Böylece ‘Milli Şef’; savaşı gerektirecek bir durumun baş göstermesi ve “ayaklanma olması veya vatan veya Cumhuriyete karşı kuvvetli veya eylemli bir kalkışmanın veya ülkenin ve milletin bölünmezliğini içten ve/veya dıştan tehlikeye düşüren davranışların ortaya çıkması durumunda” genel veya kısmi seferberlik ilanı kararı verecek.
Bu değişiklikle faşist ‘Milli Şef’ rejimi güç konsolidasyonunu kolaylaştırarak tahkim edilirken, denetim imkanları ortadan kaldırılıyor. Bu bağlamda, seferberlik ilanı gibi kritik bir kararın tek bir kişinin elinde toplanması ‘yumuşama’ demogojilerinin ardındaki gerçek yönelim ve hazırlığı işaretliyor.
Savaş politikalarında Israr
Yeni yönetmeliğin ‘Milli Şef’e ayaklanma ve kalkışma durumlarında seferberlik ilan edebilmesi gibi geniş yetkiler vermesinin Rojava ve Medya savunma alanlarına dönük savaş hazırlığının yapıldığı bir döneme denk gelmesi ayrıca manidardır. Toplumu konsolide etme gücünü yitirdiği yerel seçimlerde teyit edilen ‘Milli Şef’, kaybettiği meşruiyeti savaş düzenini pekiştirip,rejim içi güç dizilimini kendisine bağlı biçimde yeniden oluşturarak kapatmayı hesap ediyor. Kobane serhıldanı’nın ceza konusu haline getirilmesi, halk iradesine el konulması girişimine karşı Wan halkının serhıldan ruhuyla yanıt vermesi ve son olarak Taksim’i özgürleştirmek için polis barikatlarına yüklenen emekçilere ve devrimcilere karşı işletilen seri operasyonlar yapılan değişikliğin bağlamını gösteriyor. Rejim, iç ve dış politikada daha agresif ve savaşçı bir tutumda karar kıldığını ilan ederek halkların değişim isteğini yok saydığını göstermiş oluyor. Yönetmeliğin bu yönü öncelikle olası askeri müdahaleler ve sınır ötesi operasyonlara hazırlık olarak değerlendirilebilir. Değişiklik Wan direnişinin Kürt halkının, halkların hafızasında yarattığı güncellemeden duyulan korkuyu yansıtıyor.

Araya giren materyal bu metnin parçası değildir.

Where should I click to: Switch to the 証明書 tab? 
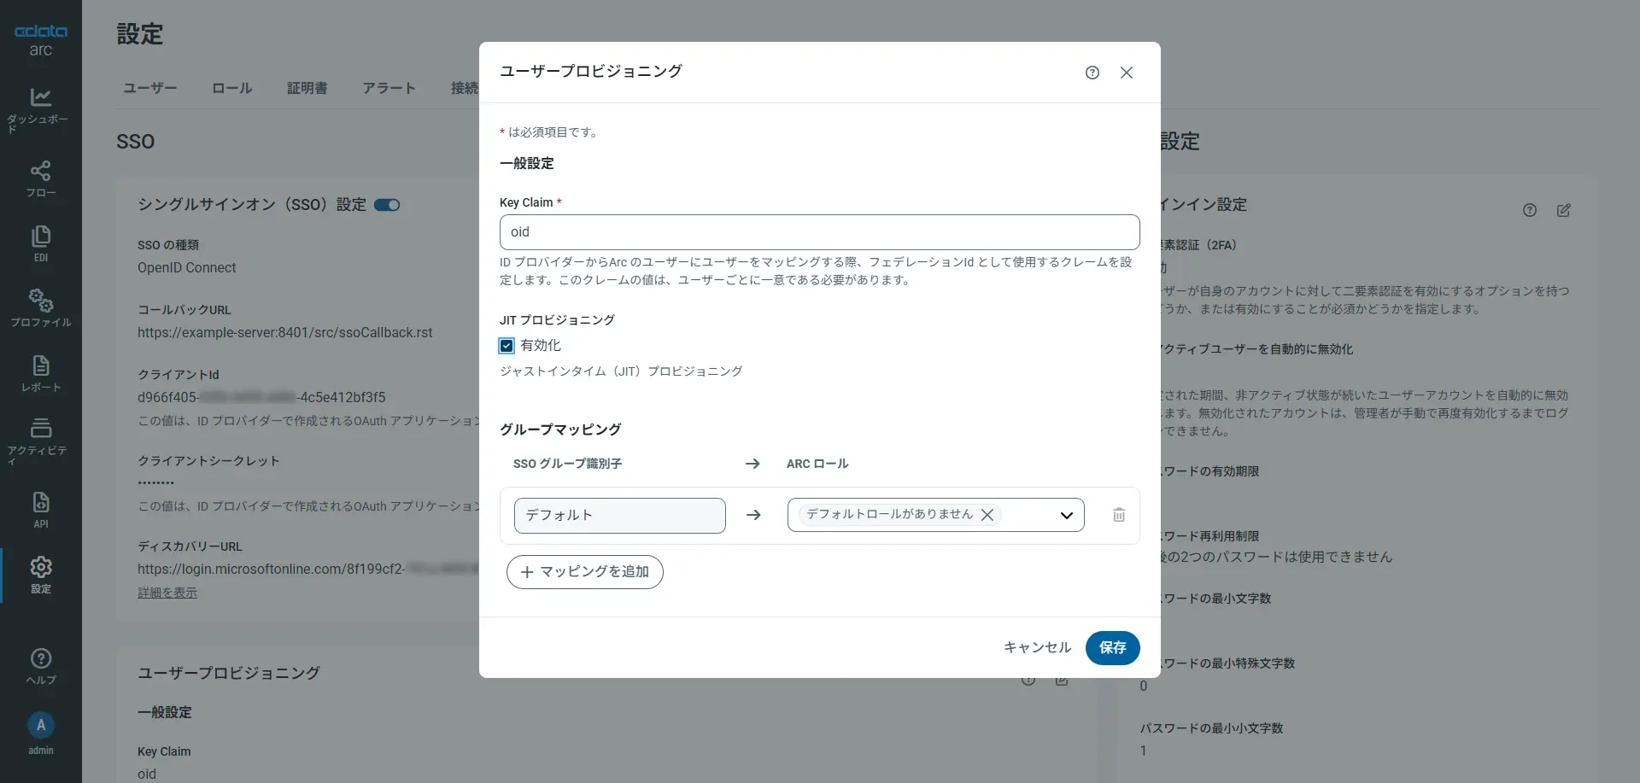click(307, 88)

Yönetmelikle kapsamlı bir savaş girişimine karşı Kürt halkının, halkların gösterebileceği direncin etkisizleştirilmesi hesap ediliyor. Savaş hâli ilanında hızlı ve etkin bir karar mekanizması oluşturarak, rejimin askeri kapasitesini ve harekât kabiliyetini arttırmak amaçlanıyor.
İç savaş yönetmeliği
Yönetmelikte öne çıkan bir diğer önemli değişiklik ise olağanüstü hâl (OHAL) dönemlerinde Kanun Hükmünde Kararnameler (KHK) ile meslekten ihraç edilen kişilerin yedek er olarak görevlendirilmesi oldu. Bu madde, özellikle 15 Temmuz darbe girişimi sonrası TSK’dan ihraç edilenler için geçerli olup, olası bir halk hareketi veya ayaklanma durumunda kullanılacak bir insan kaynağı yaratmayı hedefliyor.
Kürt halkına karşı savaş politikalarında ısrar, ekonomik krizin emekçiler üzerinde yarattığı basınç ve son yerel seçimlerde görüldüğü üzere bunun yaratabileceği siyasi ve sosyal çözülme rejimi bir iç savaş rejimi olarak konsolide etme yönelimini derinleştiriyor. Yönetmelik, böylesi durumlara karşı rejimin hazırlık yaptığını göstermektedir. Toplumsal hareketlilik ve ayaklanmalara karşı devletin elini güçlendirmek, olası krizlerde hızlı müdahale imkânı sağlamak amacı güdülüyor.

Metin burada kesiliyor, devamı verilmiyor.